In the last 30 years, computers and synthesizers have revolutionized both what we think of as music and how we create it. Those of you over the age of 40 can probably still remember the sensation that Wendy Carlos' synthesized recordings of Bach classics ("Switched-on Bach") made when they first appeared in the 1970's. The renditions that Carlos created over thousands of hours of work with bulky equipment and manual manipulation of patch cables can now be done by any talented musician in a few tens of hours with a PC and MIDI keyboard. While purists may argue about how "true" such recordings are to the composer's intent, the fact is that the hardware is now good enough and prices low enough that high quality reproduction of classical instrument sound is available to almost anyone.
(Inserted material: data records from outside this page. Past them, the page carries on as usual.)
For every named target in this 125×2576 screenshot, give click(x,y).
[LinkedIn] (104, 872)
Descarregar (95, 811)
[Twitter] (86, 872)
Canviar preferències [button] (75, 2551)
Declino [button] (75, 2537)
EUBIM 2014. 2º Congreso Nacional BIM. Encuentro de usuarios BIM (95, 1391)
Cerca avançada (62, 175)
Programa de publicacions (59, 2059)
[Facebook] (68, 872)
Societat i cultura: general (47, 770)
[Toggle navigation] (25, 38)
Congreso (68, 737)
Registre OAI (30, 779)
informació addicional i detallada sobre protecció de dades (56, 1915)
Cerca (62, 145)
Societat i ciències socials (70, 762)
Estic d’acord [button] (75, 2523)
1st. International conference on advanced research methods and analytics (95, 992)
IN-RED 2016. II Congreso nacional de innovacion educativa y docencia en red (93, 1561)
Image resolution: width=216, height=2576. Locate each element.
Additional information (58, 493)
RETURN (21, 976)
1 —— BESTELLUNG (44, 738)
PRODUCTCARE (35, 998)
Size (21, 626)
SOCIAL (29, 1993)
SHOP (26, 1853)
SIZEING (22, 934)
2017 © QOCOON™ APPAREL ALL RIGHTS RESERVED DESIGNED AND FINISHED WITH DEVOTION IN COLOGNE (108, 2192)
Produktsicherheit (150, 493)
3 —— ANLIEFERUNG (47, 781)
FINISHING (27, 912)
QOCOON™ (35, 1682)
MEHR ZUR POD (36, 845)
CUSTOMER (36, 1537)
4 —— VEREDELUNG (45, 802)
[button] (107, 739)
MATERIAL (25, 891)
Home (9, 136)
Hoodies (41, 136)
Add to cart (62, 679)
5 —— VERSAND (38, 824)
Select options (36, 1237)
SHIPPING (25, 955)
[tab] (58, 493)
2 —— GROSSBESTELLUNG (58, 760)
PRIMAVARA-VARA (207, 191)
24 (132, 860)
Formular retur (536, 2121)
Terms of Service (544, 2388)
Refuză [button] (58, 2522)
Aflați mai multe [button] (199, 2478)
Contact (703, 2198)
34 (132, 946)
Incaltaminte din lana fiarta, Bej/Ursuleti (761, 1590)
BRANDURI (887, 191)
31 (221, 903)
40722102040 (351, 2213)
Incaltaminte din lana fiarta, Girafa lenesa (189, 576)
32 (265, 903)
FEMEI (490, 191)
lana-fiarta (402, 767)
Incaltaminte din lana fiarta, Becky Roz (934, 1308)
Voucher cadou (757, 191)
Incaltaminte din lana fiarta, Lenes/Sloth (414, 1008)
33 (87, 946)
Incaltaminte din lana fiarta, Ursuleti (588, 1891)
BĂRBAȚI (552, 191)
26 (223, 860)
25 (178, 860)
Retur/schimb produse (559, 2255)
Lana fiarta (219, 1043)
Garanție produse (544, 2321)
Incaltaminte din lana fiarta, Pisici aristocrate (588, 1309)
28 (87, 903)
More importantly, synthesized music makes possible sounds and effects that are impossible to duplicate with musical instruments alone. Whatever the purists may think, digital music is here to stay.
We hope this article has given you some insight into how music is created for and played by the personal computer. If you got the idea that you don't have to be a passive receptor of music, but can actually use your PC to become an active creator of music and sound, then pat yourself on the back. The only thing left to say (with apologies) is: "Just do it!"